Exercise tasks |
[a] In the post about a son's first birthday, write out again the part that opens with the words containing "There were many" and closes with "(needs) a break.", swapping "teammate" for "partner".
[b] According to the post about a son's first birthday, what allergy did the son have?

Source text |
▼▼▼
We just celebrated my son’s first birthday. It’s like I came home from the hospital with this new tiny person, I blinked; and now, here I am. I have a one-year-old. A one-year-old toddler. I should be celebrating and I am …
We had a birthday party, which isn’t always every parent’s cup of tea; we took my dude to the Aquarium on his special day and he loved it (I think!)
But, this post is not about celebrating my son’s first birthday. It is about celebrating the accomplishment of getting through a really hard year for my husband and I. Pretty much all of the good stuff you hear about being a parent is accurate. I got all the feels the moment I held my son. I think the world of him. My love for him grows and grows and grows each day.
So why am I celebrating my husband and I on my son’s first birthday?
We Couldn’t Both Always Give 100%
I had absolutely no clue what being tired actually was until having this baby. The days were long, and the nights were indeed longer. Those days and nights turned into weeks, then months, and now a year. Somewhere along the line, I became so sleep deprived that I started to experience sleep paralysis a few times a night. Sleep paralysis left me with such an uncomfortable feeling that even though I was tired beyond belief, I didn’t want to go to sleep.
There were many nights where my husband heard me over the monitor crying, talking to myself or talking to the baby – completely frustrated that I could not get him to stop crying. Likewise, I sometimes heard the same when my husband woke up with the baby. We give 100% until we can’t. Everyone has days (or nights) where their game is off. I am thankful that I had a teammate to help pick up the slack when I couldn’t give my full 100%. I am thankful that we were (are) both able to realize when the other needed (needs) a break.
It’s Not Always Sunny Days
It wasn’t a holiday or extended weekend without our son being sick. It never failed – every official break from work since last July, my son either had an ear infection or random stomach bug. This is on top of having a milk protein allergy that required the steak dinner of formulas. I’m not going to lie. There were days that I thought were just the absolute worst – whether it was trying to control a 104+ temperature for a baby that cannot communicate with you in any other way aside from crying or being concerned about money because the only formula your child can handle runs you several hundred dollars more a month than the free breast milk you were planning to feed him.
Life Outside of Baby
I’m not sure what I did with all of my free time before my son. Just kidding. I slept; I visited friends; we traveled; I worked way too much. Not only did we go through the major adjustment of adding a new person to our family, I also needed to figure out how to balance work and life with my new little babe. My husband and I both have full time jobs. We have managed to consistently make it to work on time and have never been late in picking our son up from daycare. This all sounds simple, but if you think that is the case, hang out with a friend that has a small child for a day or two.
Happy One Year to Us
For getting through this, I celebrate us. Not because we did more or less or did better or worse than other parents did with their children in their first year, but because we did the best we could and we made it. We did it. Together. Let’s pat each other on the back because we deserve it.
▲▲▲
Dataset excerpts |
▼▼▼
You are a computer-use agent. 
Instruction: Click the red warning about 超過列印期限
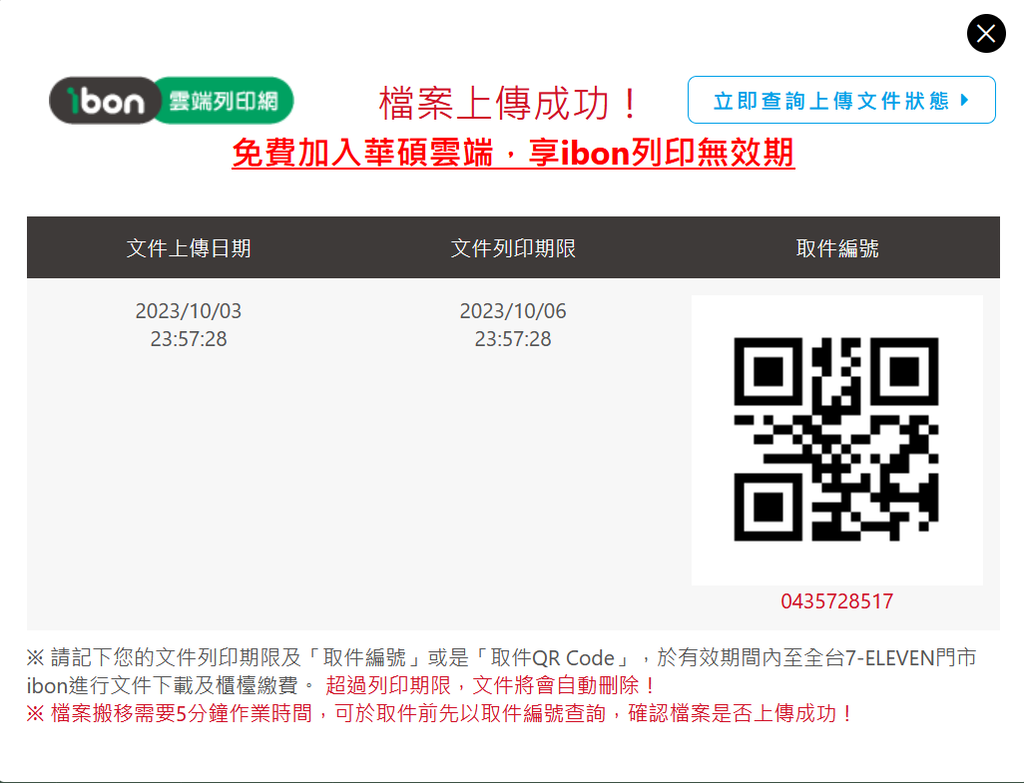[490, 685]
▲▲▲
▼▼▼
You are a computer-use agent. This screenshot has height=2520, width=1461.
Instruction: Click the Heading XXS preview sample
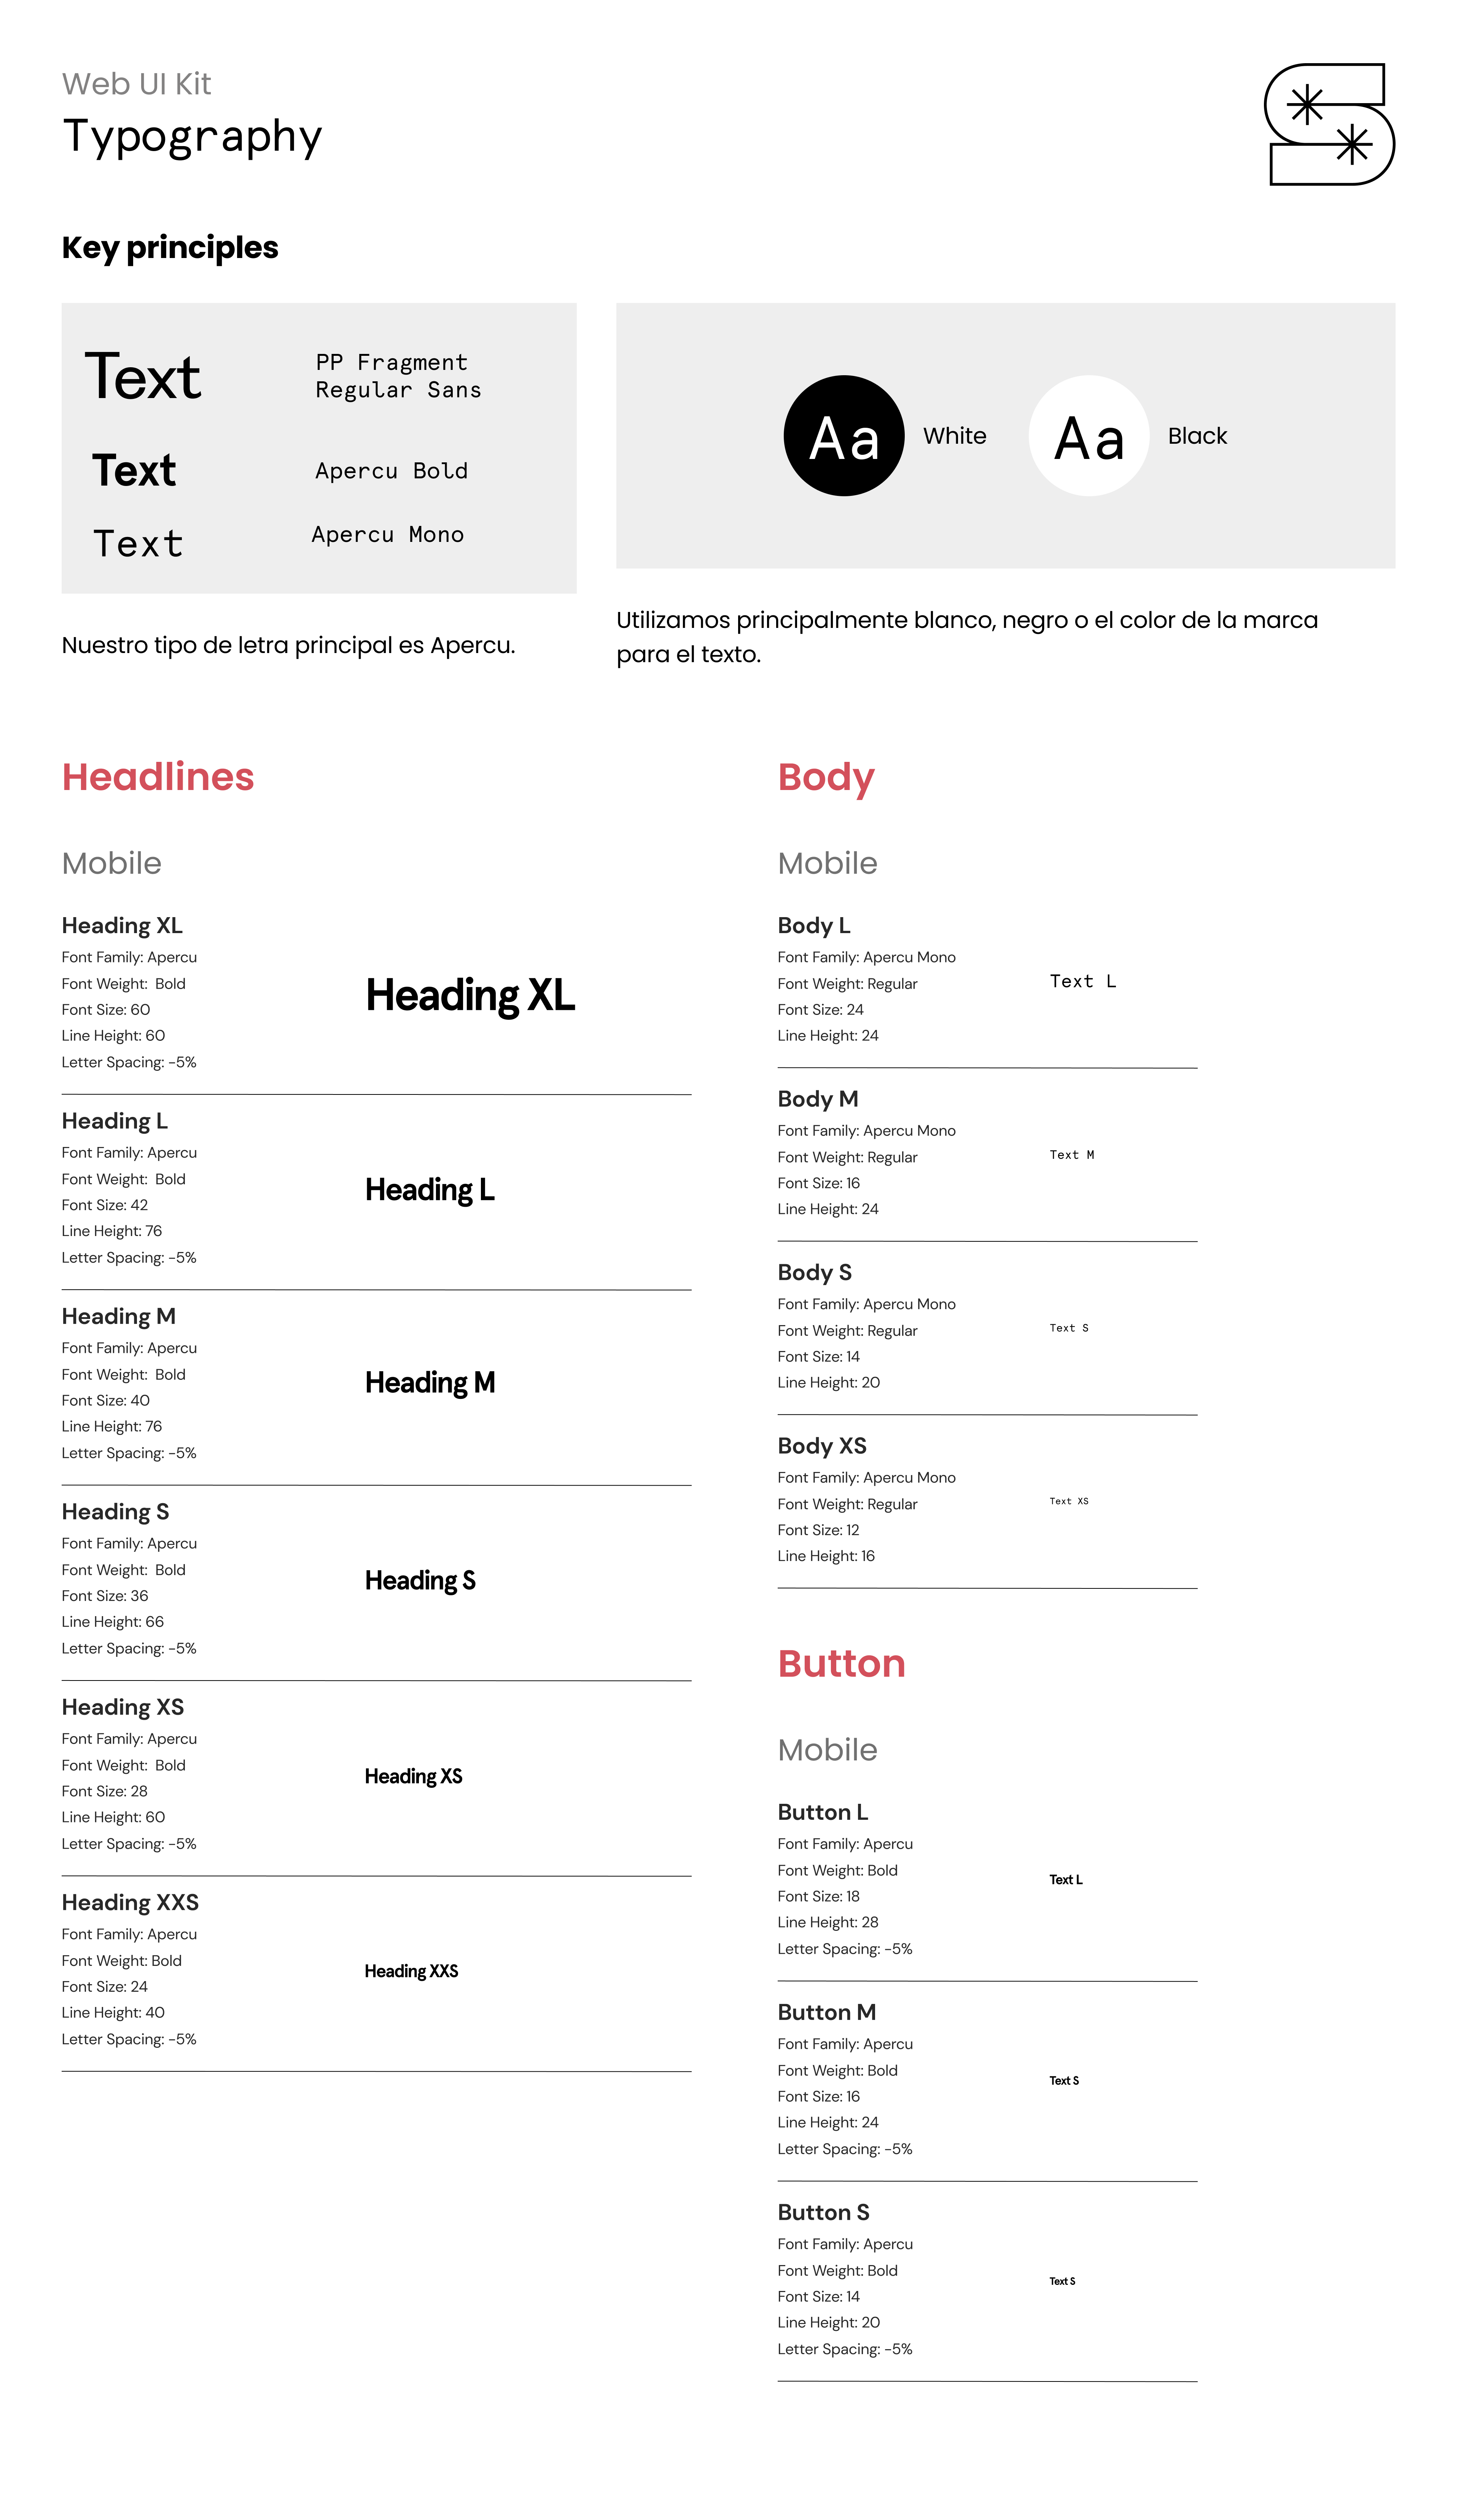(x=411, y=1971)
▲▲▲
▼▼▼
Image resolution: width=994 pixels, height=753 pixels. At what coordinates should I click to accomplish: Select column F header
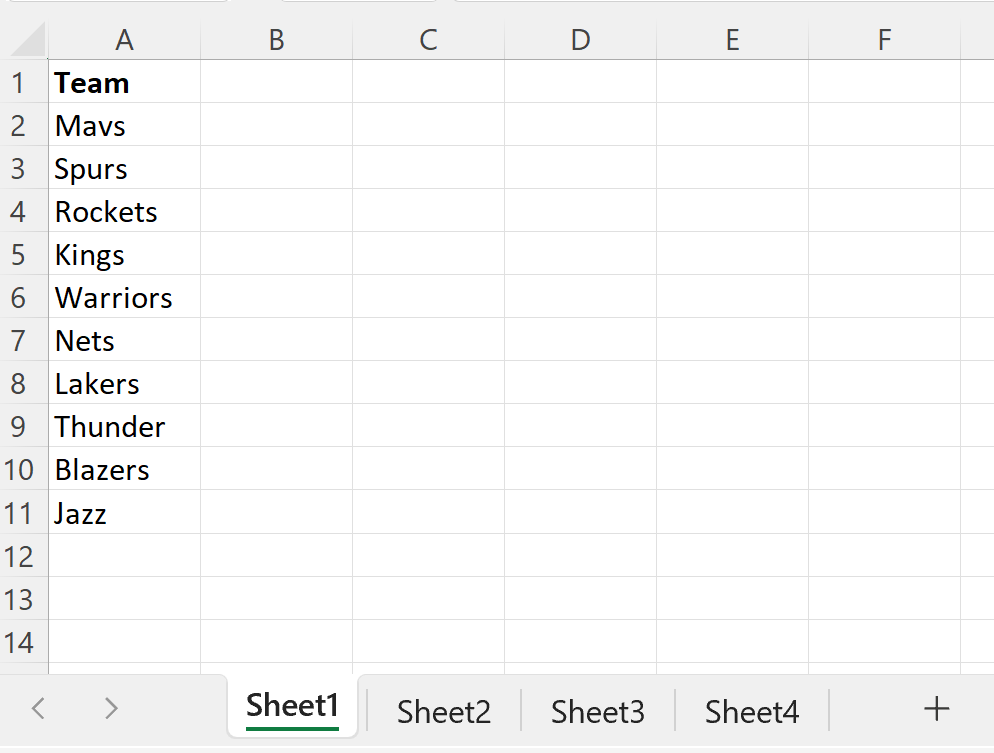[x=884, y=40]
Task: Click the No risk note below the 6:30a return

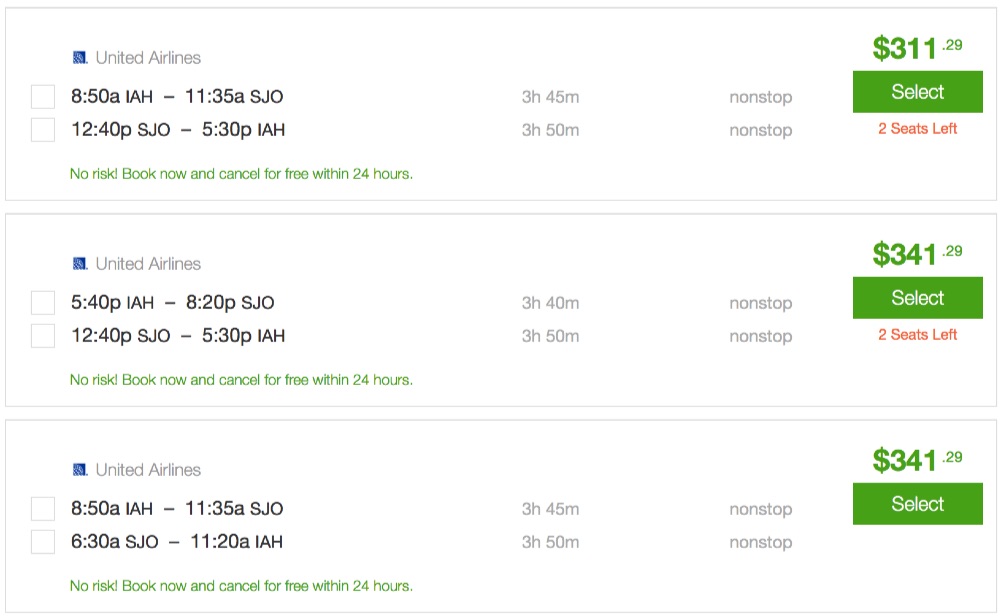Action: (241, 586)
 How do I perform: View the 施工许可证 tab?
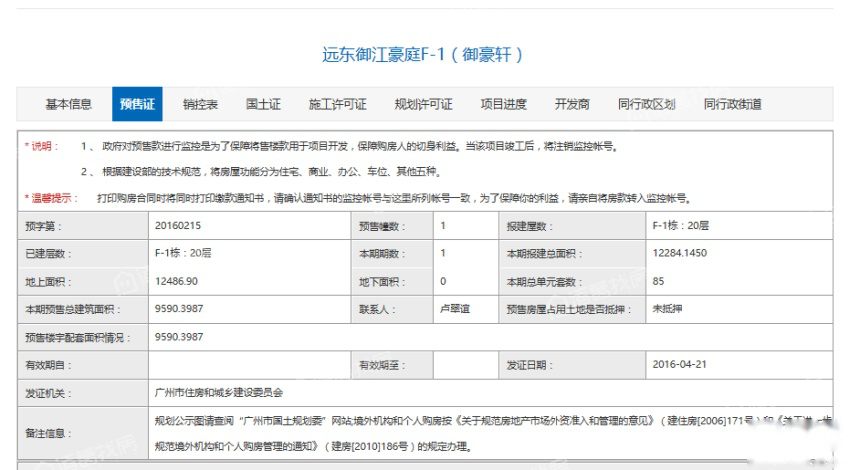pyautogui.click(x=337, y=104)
▲▲▲
Results of the exercise |
[a]
There were many nights where my husband heard me over the monitor crying, talking to myself or talking to the baby – completely frustrated that I could not get him to stop crying. Likewise, I sometimes heard the same when my husband woke up with the baby. We give 100% until we can’t. Everyone has days (or nights) where their game is off. I am thankful that I had a partner to help pick up the slack when I couldn’t give my full 100%. I am thankful that we were (are) both able to realize when the other needed (needs) a break.

[b] A milk protein allergy.